In my first blog of this series, I described what architecture principles are and what they should consist of. The second was about how are they created and used in context of decision making. This third and final blog in this series, is about ethics and their relation to architecture principles.

Philosophy and ethics are not your day-to-day topics, especially when you think of a profession that is embedded in a mainly technology driven IT sector. However, we use ethics in our life every day and hour.

Ethics is applying moral values in our daily decision making. Because all enterprise decisions affect people, and because we as architects facilitate good decision making as a profession, we should be aware of moral values and how they steer decision making.

Don’t be afraid of a bit of theory, I will try to make it accessible and practical!
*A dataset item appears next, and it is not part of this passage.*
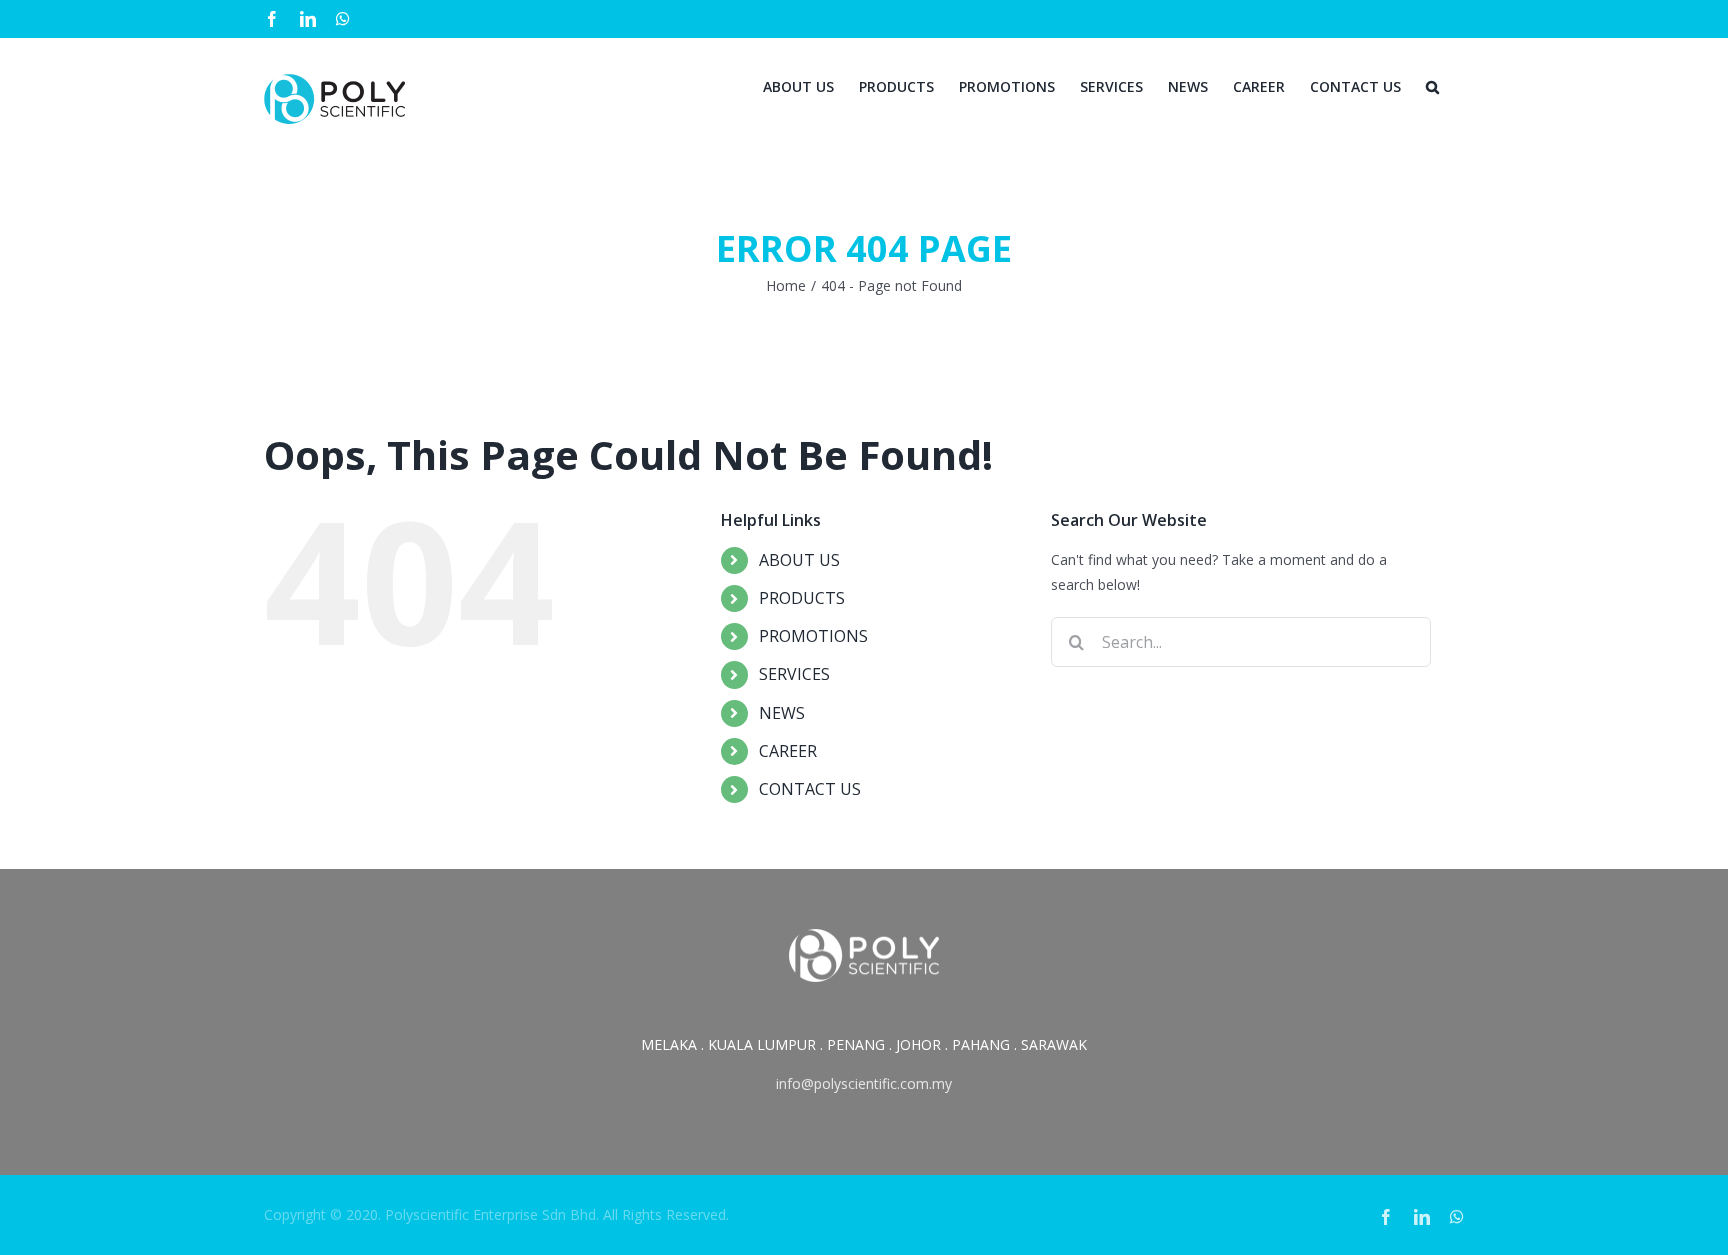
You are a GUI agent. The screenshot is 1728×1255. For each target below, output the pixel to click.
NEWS (782, 713)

A short introduction to ethics

Decisions are made by everybody all the time, mostly subconsciously. Architects are typically involved when there is deliberate, rational decision making. Supported by our architecture principles. Deliberate, rational decision-making is “expensive” in time and effort, hence in our case it is mainly done on a subset of management or organisation design decisions that have a major impact on the enterprise and its employees. Such as investment decisions, ranking a portfolio, personnel changes, organisation structure development etcetera.

To get a basic understanding of the available way of thinking in ethics, especially normative ethics, here are the four most applied and distinctive approaches. Virtue ethics, deontology, consequentialism and role ethics.

  • Virtue ethics philosophers look at the person itself.
    Their major questions are: “what should a virtuous person be?”, ”What makes me courageous?”, ”What makes me a wise person?”, ”Am I a righteous or fair person?”.
    By looking at your own heart and complying to moral values of your community, a virtuous person makes the right decision. The thinkers associated with virtue ethics are Aristotle, Socrates and Plato.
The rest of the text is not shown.